Event-based hardware simulation framework
Apache License 2.0
7 stars 0 forks source link

Investigate generating simulated data #194

Open callumforrester opened 1 year ago

callumforrester commented 1 year ago

Making an issue to document our various thoughts on this...

Current State

The eiger detector in tickit-devices includes a single frame taken by a real eiger which it just repeatedly spits out. The frame has been pre-compressed so the simulation doesn't even need to understand bslz4.

Use Cases

@DominicOram to comment...

Fixed Output

Simulated detectors should be able to output a series of predetermined frames that look like real data (and probably are real data originally) and can be piped into the same analysis pipelines that take real data as a form of end-to-end system validation. The emphasis here is on performance, since a tickit detector is probably already slower than the real thing and we don't want to slow it down further.

Custom Output

There should be a facility to customize the detector data. At the expense of speed we may wish to output random data to test the system further, or vary the data quality for testing with an adaptive scan.

N.b. tickit is not a physics simulator. Its job is not to do the maths that shapes the beam or works out how it is scattered by a sample etc. There are technique-specific packages for this such as geant4.

Design Ideas

The simplest possible design is to include a facility for generating data inside each detector, possibly following a protocol or ABC for interoperability. You can potentially change/compose different data sources/generation methods in the config.

We could also take it out into the tickit graph, i.e. making separate "devices" to produce data and wiring them to detectors in many composable ways.

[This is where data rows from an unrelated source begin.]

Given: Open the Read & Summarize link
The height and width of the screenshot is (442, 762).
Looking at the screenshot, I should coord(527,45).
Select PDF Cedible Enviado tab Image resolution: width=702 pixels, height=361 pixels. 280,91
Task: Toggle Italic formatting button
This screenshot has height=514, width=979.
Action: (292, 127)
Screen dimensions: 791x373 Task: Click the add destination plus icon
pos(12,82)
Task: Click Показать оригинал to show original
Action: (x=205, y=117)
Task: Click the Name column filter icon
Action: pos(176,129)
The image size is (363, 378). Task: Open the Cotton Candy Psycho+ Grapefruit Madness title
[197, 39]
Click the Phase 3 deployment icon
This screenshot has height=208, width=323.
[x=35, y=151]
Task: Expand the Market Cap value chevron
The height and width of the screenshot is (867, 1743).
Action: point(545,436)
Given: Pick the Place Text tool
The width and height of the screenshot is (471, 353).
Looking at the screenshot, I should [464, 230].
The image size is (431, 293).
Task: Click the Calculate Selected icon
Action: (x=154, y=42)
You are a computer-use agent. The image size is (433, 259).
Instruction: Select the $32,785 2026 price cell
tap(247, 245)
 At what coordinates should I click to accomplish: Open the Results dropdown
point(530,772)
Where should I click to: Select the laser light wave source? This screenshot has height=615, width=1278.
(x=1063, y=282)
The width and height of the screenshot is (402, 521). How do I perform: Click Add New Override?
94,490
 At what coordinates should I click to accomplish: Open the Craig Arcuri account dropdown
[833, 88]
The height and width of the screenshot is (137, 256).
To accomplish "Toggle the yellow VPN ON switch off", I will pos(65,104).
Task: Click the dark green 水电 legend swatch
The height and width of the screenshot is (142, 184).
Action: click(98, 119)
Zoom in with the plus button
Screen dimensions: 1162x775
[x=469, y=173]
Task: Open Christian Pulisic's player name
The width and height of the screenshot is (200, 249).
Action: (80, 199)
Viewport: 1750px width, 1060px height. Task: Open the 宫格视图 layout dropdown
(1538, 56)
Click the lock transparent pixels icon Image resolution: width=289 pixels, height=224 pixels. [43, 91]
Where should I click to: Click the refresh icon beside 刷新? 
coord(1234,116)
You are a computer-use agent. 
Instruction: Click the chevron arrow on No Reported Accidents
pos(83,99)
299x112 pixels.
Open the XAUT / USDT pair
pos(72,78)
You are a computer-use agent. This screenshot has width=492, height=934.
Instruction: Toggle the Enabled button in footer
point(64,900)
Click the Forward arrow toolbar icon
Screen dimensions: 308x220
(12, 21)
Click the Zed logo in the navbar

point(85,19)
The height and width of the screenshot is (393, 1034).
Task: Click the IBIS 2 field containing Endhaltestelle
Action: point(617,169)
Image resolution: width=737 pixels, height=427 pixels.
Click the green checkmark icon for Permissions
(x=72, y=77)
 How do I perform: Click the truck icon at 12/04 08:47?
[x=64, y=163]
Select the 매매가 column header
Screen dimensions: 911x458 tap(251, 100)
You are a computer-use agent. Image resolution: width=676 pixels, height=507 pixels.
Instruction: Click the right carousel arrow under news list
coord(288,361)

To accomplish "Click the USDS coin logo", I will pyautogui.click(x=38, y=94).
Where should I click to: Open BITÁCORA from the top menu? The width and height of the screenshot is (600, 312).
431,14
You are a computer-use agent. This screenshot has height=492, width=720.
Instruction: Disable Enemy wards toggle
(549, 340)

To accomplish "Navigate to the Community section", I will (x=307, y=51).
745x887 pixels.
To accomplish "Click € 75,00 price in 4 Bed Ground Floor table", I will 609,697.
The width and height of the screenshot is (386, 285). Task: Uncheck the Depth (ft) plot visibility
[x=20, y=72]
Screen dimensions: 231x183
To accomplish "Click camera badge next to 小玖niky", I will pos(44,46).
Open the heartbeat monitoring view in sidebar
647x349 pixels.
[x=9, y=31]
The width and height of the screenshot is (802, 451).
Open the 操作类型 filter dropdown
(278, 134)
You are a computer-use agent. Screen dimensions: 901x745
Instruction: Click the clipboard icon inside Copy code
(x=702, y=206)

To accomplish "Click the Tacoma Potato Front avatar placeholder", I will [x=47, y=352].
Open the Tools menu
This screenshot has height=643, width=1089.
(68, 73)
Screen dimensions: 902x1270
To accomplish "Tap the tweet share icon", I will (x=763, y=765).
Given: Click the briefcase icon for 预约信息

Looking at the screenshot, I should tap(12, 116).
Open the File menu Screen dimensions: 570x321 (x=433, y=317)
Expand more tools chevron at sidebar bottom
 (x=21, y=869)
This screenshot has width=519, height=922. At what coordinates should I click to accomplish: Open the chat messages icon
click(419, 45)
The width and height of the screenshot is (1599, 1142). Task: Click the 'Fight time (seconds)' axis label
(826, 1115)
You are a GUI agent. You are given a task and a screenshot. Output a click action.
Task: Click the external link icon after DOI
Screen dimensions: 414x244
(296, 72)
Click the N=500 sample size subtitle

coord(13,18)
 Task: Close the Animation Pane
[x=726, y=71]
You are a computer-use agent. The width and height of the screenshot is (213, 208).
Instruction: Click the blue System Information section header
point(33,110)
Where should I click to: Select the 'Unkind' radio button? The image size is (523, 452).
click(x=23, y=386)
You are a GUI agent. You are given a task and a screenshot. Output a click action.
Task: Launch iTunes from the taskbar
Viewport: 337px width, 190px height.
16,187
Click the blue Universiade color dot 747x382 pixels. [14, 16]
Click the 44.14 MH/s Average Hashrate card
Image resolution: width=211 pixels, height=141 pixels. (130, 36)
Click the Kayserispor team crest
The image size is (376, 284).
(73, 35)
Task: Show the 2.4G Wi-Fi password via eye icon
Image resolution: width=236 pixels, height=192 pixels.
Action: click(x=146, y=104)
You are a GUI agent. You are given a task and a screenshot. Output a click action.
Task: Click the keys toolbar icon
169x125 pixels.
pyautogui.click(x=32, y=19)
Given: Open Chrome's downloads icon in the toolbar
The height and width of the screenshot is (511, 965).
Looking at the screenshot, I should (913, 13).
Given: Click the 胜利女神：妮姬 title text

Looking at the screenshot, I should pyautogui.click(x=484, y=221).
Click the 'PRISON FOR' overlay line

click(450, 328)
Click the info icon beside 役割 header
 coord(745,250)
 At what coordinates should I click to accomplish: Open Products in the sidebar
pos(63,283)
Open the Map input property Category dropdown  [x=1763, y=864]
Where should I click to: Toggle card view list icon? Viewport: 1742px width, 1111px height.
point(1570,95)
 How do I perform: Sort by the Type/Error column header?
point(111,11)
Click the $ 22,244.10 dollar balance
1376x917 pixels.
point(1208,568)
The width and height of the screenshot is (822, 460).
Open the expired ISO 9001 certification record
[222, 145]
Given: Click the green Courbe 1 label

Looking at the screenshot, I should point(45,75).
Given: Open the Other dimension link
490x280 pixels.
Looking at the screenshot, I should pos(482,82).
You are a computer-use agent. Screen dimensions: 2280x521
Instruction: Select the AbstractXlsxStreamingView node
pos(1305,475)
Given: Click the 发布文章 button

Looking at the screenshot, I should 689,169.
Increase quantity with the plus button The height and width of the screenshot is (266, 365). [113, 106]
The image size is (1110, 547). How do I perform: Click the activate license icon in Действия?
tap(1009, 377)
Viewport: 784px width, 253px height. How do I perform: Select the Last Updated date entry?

The below examples show various possible levels of granularity.

image

Unsure if the design would require any framework changes. @abbiemery to comment...

Data Sources

Below are some potential ideas, they may or may not be good ones...

Existing Data File

A detector could stream data out of an HDF5 file, probably captured by the real thing at some point.

Data Simulation Framework

Sirepo is a synchrotron beam data simulation framework developed at NSLS-II. It already has integration with bluesky/ophyd, similar integration could be done with tickit. Alternatively it could be used to pre-generate data for the "Existing Data File" case.

Python Function

It would be nice to be able to write an arbitrary python function that returns a numpy array to generate frames as the ultimate level of customization

DominicOram commented 1 year ago

I'm going to strongly advocate for just the detector spitting out a fixed output based on an existing data file. It's very simple and it will give us a lot. The specific file it spits out should be runtime configurable so that we can have some tests with good data and some with bad.

callumforrester commented 1 year ago

Indeed, not saying we should support all of these, but I think we can avoid designing them out.